# amd radeon hd 6320 games!



## yyboyyy96 (Dec 18, 2010)

hello:smile:, I have a little question about the amd radeon hd 6320 cuz I have a bad pc I'm gonna buy a other for like 320euro, this is that pc
COMPAQ CQ1100NL Desktop vindt u voor 319,00 bij BCC. U kunt de COMPAQ CQ1100NL thuis laten bezorgen of GRATIS afhalen

but I was wondering if I could play some of those games:angel:: modern warfare 1/2, doom3, sof3, skyrim/oblivion.

I want to know if I can run those games on that and what settings its gonna run AND IF IT IS LAG FREE!

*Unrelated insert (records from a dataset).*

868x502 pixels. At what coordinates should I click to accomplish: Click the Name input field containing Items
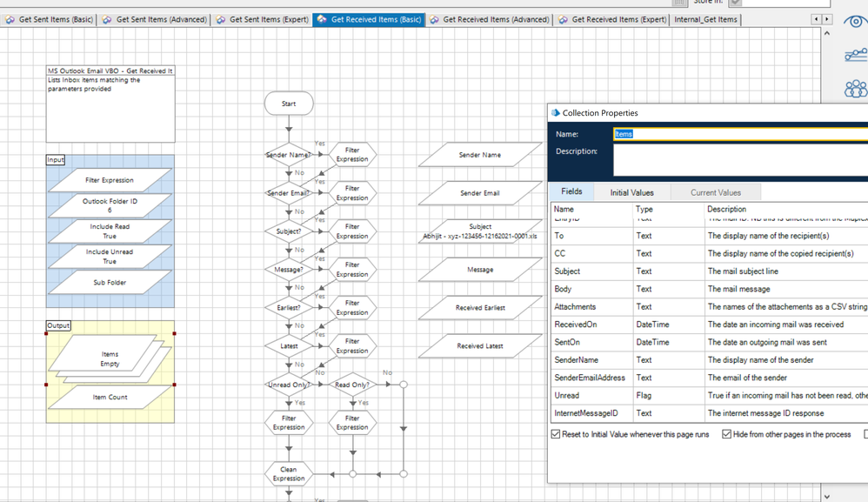739,134
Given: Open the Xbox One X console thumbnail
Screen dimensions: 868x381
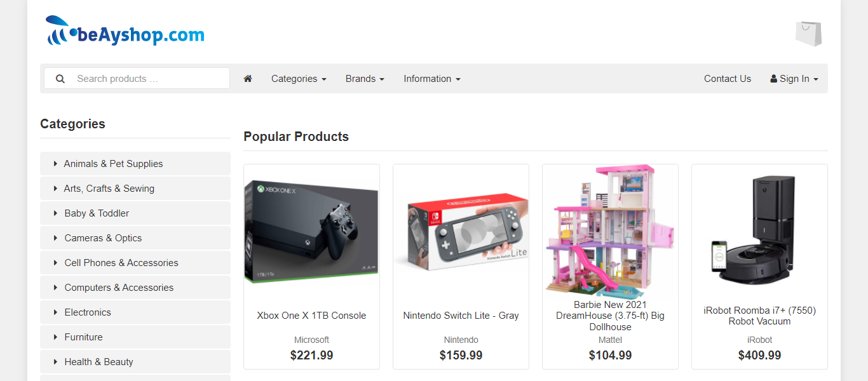Looking at the screenshot, I should pos(311,232).
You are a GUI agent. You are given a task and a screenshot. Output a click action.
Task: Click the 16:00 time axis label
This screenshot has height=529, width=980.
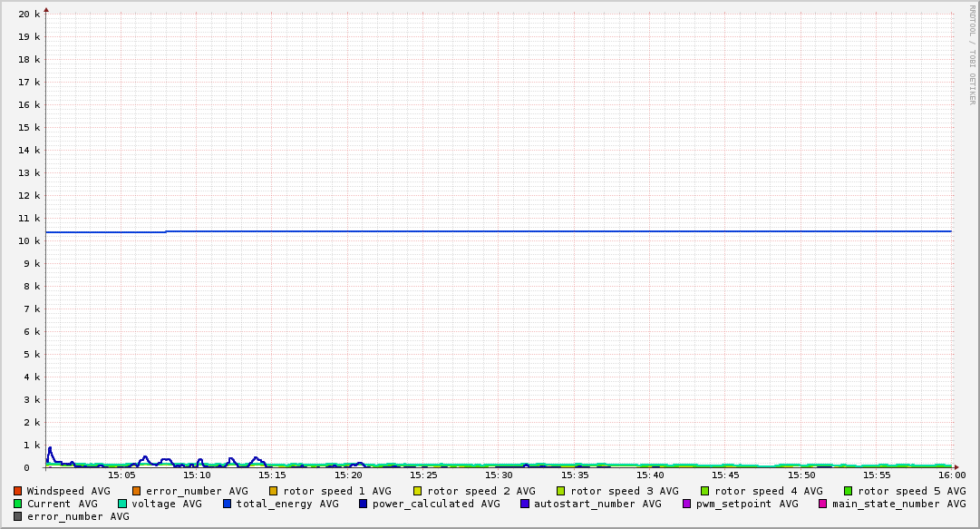(951, 475)
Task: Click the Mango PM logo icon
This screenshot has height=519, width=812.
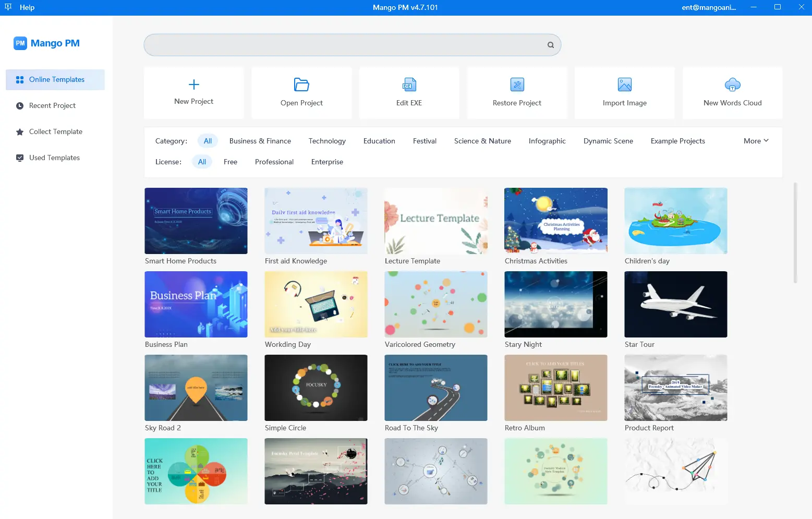Action: [x=20, y=43]
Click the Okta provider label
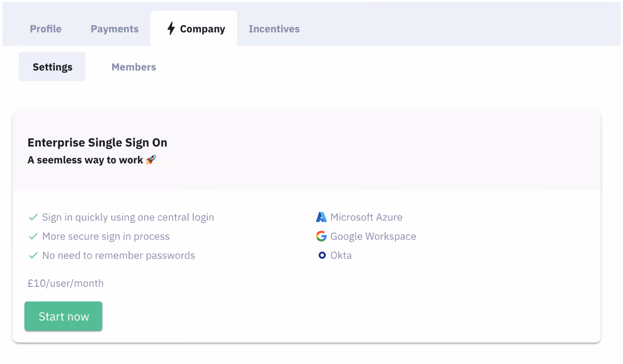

and I wanna know what games it wont run:smile:

MANY THANKS :grin:


----------



## A1tecice (Jun 1, 2010)

Hey yyboyy96,

Umm well I have done a bit of looking around for your graphics card included in that system (AMD-Radeon-HD-6310) Unfortunately i doubt this computers graphics capability. COD:MW2 will be playable on low graphics and low resolutions but anything above that you will be seeing around 13FPS (so yes you will notice stuttering with gameplay.

More info about your integrated chip can be found here.


----------



## yyboyyy96 (Dec 18, 2010)

well at least I could play mw1/2  but what about doom 3??? is that unplayable to?? cuz I luv that game and it runs ultra bad grafix on my intel 82865g 512mb ram  don't laugh


----------